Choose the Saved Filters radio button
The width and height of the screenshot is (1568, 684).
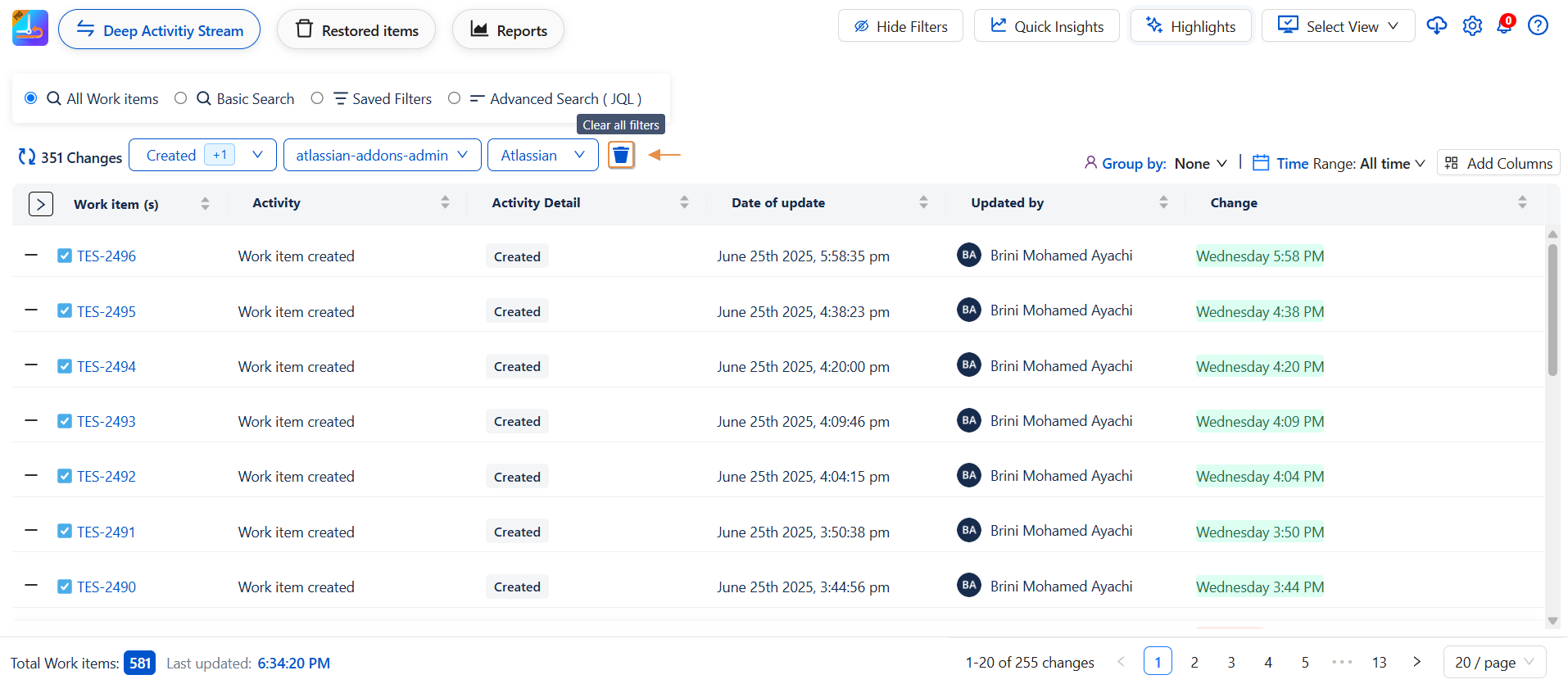[317, 98]
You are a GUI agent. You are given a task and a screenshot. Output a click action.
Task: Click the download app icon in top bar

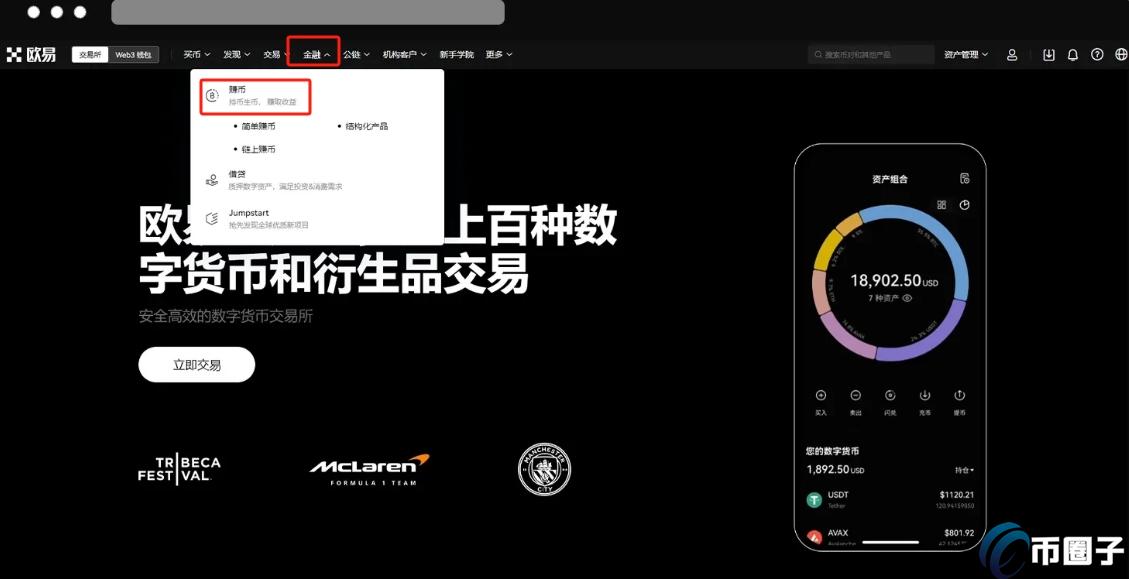pyautogui.click(x=1049, y=54)
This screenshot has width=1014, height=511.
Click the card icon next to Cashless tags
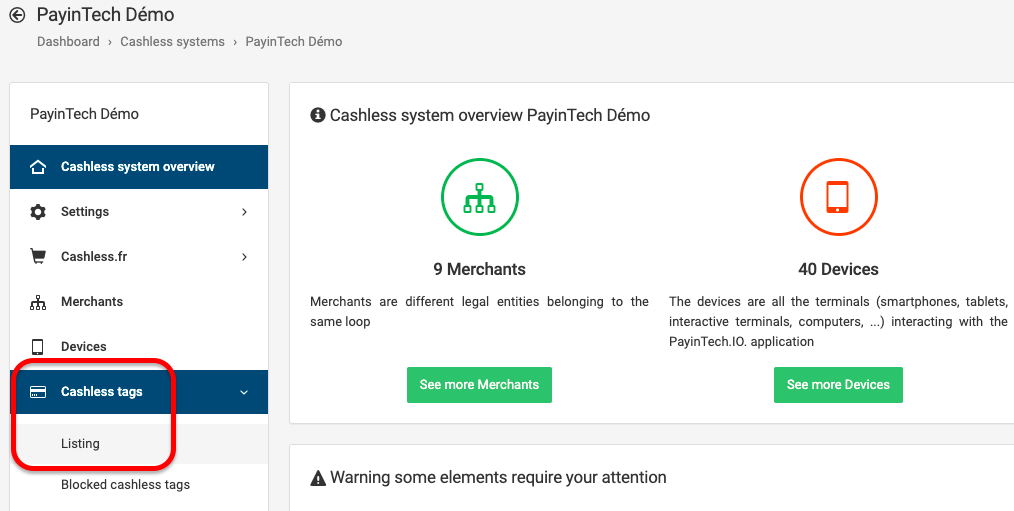[38, 392]
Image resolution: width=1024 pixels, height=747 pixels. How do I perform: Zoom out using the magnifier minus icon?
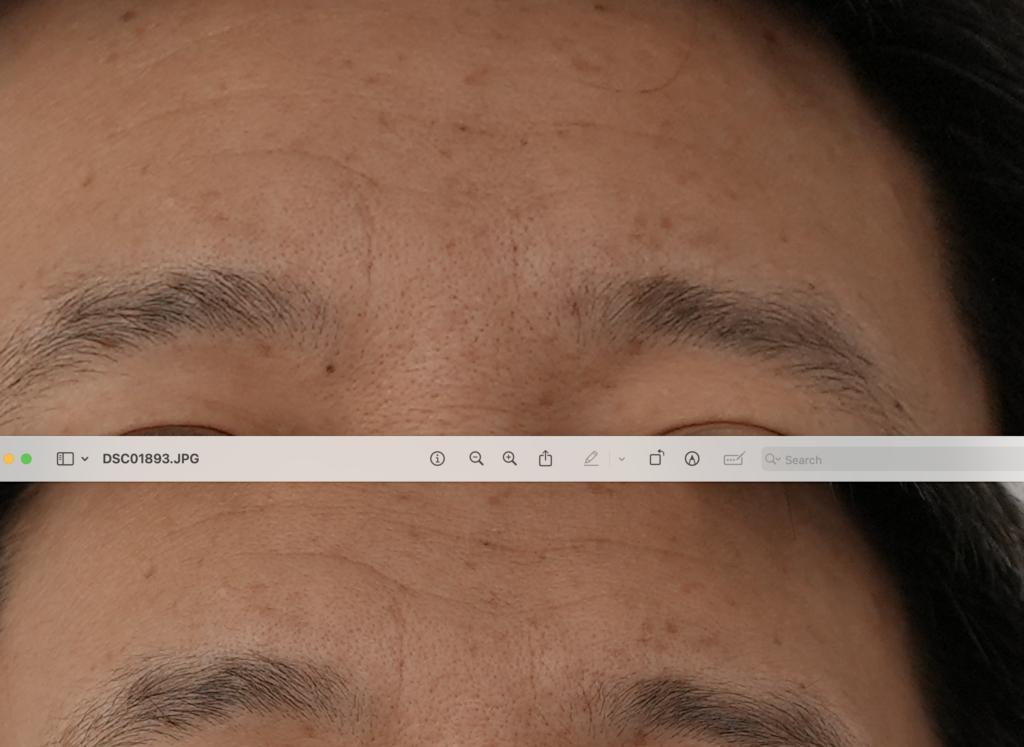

▶ Aim of the exercise
Each line of the data above is to be output exactly; the pictures are not to appear.

▶ Exercise answer
Choose the Saved Filters radio button
The width and height of the screenshot is (1568, 684).
[317, 98]
You are a GUI agent. You are given a task and a screenshot. Output a click action.
Task: Click the download app icon in top bar

pyautogui.click(x=1049, y=54)
This screenshot has width=1014, height=511.
Click the card icon next to Cashless tags
[38, 392]
Image resolution: width=1024 pixels, height=747 pixels. How do I perform: Zoom out using the magnifier minus icon?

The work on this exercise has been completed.